Choice Rationale: Two-Tower allows pre-computing item embeddings for sub-10ms ANN search. Ranking models like DCN-v2 capture non-linear interactions (e.g., User_Language x Video_Language).

Simplicity Audit: Avoid Reinforcement Learning initially. A supervised learning approach with a strong feature store provides 90% of the value with 10% of the complexity.

System Architecture

Pipeline Deep Dive

Data Pipeline

Data Source: Client-side event tracking (clicks, pauses, skips) and server-side logs.

Ingestion: Kafka acts as the backbone. We use a Lambda architecture: Spark for high-throughput batch historical data; Flink for sub-second processing of the user's last 5 videos to update recommendations instantly.
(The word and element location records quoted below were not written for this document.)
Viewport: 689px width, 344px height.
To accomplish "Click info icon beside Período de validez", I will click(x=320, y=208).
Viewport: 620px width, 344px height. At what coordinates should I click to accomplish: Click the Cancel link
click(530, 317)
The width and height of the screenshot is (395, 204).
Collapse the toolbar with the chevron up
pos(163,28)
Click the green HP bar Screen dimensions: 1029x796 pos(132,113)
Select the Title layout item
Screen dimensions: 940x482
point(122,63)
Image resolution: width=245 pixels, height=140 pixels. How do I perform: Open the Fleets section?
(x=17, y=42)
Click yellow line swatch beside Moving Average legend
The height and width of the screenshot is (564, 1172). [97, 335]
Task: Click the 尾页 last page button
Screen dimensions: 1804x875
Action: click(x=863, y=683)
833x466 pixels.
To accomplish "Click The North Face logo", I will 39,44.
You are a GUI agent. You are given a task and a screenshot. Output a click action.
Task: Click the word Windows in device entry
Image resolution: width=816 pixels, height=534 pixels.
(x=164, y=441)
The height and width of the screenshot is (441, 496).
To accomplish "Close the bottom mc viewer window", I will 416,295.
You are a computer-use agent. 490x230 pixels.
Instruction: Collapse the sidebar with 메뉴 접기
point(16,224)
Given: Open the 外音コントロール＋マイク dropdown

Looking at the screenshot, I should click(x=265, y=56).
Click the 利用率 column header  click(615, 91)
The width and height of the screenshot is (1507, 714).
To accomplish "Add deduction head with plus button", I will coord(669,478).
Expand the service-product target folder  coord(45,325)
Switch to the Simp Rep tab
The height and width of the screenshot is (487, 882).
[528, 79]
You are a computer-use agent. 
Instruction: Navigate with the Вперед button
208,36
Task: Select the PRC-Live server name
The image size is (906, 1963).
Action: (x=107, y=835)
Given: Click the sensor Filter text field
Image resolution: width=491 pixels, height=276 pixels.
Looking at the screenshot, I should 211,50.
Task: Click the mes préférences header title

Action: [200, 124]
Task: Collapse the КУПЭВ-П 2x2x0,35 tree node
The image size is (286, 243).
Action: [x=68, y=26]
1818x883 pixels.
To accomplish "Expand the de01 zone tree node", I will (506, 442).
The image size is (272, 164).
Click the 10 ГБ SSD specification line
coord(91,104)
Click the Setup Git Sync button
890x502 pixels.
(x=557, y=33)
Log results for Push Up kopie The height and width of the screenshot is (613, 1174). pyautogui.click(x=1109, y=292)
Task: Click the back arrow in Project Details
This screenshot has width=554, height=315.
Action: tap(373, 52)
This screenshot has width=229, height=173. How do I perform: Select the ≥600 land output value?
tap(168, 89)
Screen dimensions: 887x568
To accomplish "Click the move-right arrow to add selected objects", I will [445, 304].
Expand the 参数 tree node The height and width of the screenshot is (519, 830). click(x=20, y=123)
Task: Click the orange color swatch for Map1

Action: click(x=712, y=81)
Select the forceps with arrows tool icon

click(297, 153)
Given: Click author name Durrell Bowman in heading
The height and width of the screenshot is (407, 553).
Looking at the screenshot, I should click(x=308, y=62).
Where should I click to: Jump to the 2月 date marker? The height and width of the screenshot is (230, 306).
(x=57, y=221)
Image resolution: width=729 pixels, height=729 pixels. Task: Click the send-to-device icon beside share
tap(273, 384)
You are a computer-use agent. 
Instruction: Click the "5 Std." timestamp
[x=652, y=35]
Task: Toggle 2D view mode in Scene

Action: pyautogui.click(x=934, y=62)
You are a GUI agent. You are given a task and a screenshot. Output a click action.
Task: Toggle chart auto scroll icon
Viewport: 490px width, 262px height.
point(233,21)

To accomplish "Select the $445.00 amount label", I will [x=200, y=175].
Storage: Parquet format on S3 for training data, partitioned by date and user_id_hash.

Feature Pipeline

Feature Engineering:

Categorical: Hash video IDs to a fixed vocabulary size.

Continuous: Log-transform view counts to handle long-tail distributions.

Embeddings: Pre-train item embeddings using Word2Vec (on watch sequences) or use the Two-Tower weights.

Feature Store: Use a system like Feast or Tecton.

Online: Low-latency (Redis/DynamoDB) for user context.

Offline: Point-in-time joins to prevent label leakage (ensuring features used for a training sample were known before the event occurred).

Model Architecture

Retrieval (Two-Tower):

Separate DNNs for User and Item.

Dot product output:

score = \text{UserEmbed} \cdot \text{ItemEmbed}

Loss: Sampled Softmax or Triplet Loss.

Ranking (DCN-v2):

Cross Network: Explicitly models feature interactions

u_i \times v_j

Deep Network: Captures implicit non-linear relations.

This architecture handles sparse categorical features (IDs) and dense features (durations) effectively.

Training Pipeline

Negative Sampling: Since users only click a fraction of items, we use "Easy Negatives" (random videos from the corpus) and "Hard Negatives" (videos shown but not clicked).

Labeling: Positive = Watch time > 30s or > 50% of video.

Data Split: Time-based split (Train on days 1-28, Test on day 29) is mandatory to prevent temporal leakage.

Serving Pipeline

Retrieval Strategy: Export Item Tower embeddings to a Vector DB (e.g., Milvus or Pinecone) using HNSW for O(log N) search.

Ranking Optimization: Use TensorRT or ONNX for model quantization (FP16/INT8) to reduce inference latency from 50ms to 10ms.

Fallback: If the ranker fails, return the retrieval output directly or a cached "Trending" list.

Evaluation Pipeline

Offline: Use NDCG (Normalized Discounted Cumulative Gain) to evaluate if the "best" videos are at the top.

Online: A/B test with a 1% bucket, measuring "Incremental Watch Time" against the control group.

Monitoring Pipeline

Data Drift: Monitor the distribution of input features (e.g., if the % of users from a specific country drops, the pipeline might be broken).

Prediction Drift: Monitor the average score output by the ranker. A sudden shift usually indicates an upstream data quality issue.

Wrap Up

Final Evaluation

Cold Start: Address via a separate content-based retrieval tower (extracting embeddings from video thumbnails using a CNN).

Trade-offs:

Accuracy vs. Latency: We cap the number of items sent to the ranker at 500 to maintain <200ms latency.

Exploration vs. Exploitation: Use a Multi-Armed Bandit layer at the very end to re-rank a few exploratory items.